Para Andressa, viver neste ambiente “é algo normal”. “Nunca
passou pela minha cabeça [deixar de participar da missa no rito antigo]”,
disse. E o que a motiva a permanecer “é a missa, o silêncio dentro da igreja, a
paz que transmite, [o fato de] a gente ter formação com o padre aqui, de a
gente precisar de alguma coisa e ele estar presente”, disse.

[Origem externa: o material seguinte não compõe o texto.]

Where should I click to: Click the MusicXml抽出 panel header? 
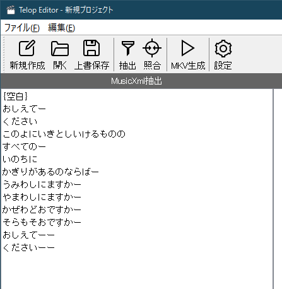pos(141,81)
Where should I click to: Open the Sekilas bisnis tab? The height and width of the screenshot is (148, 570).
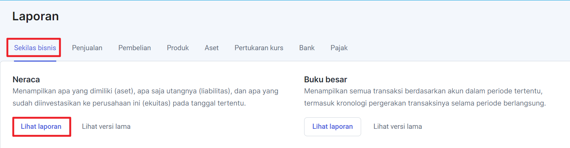coord(35,48)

Na paróquia, contou, além da missa e dos sacramentos,
participa do grupo de jovens. “É maravilhoso, não tem explicação. A gente se
reúne, senta, conversa, um vai trocando ideia com outro, dando conselho,
rezamos o terço, assistimos a missa. Depois, fazemos gincana, brincadeiras. É
muito legal”, disse.
O médico Víctor Barcelos, 25 anos, de Campos, cresceu
frequentando a paróquia do Imaculado Coração de Nossa Senhora do Rosário de
Fátima, a igreja principal da Administração Apostólica, e estudou no Colégio
Três Pastorinhos, também da Administração. Além da vivência da fé, na igreja
ele viu despertar outro interesse, pela arte. Hoje, é o organista oficial da
paróquia.
“Aqui eu vejo muita cultura. Dom Fernando, nosso bispo,
sempre falou que a Igreja é uma patrocinadora da arte. Aqui, junto com a capela
musical que temos, os corais e tudo o que tem a oferecer, sempre trouxe para
mim um contato com a cultura que lá fora eu não encontro. Todo tipo de cultura,
arte sacra, música sacra, tudo que tem de mais belo que a gente apresenta a
Deus”, disse. “Aqui na Administração Apostólica, pela sacralidade que a missa
tridentina traz, pela sacralidade da arte que a gente produz, tudo isso faz a
gente enxergar o céu na terra. É um modo de viver a fé que muito enriquece
espiritualmente”.
*Natalia
Zimbrão é formada em Jornalismo pela Universidade do Estado do Rio de Janeiro.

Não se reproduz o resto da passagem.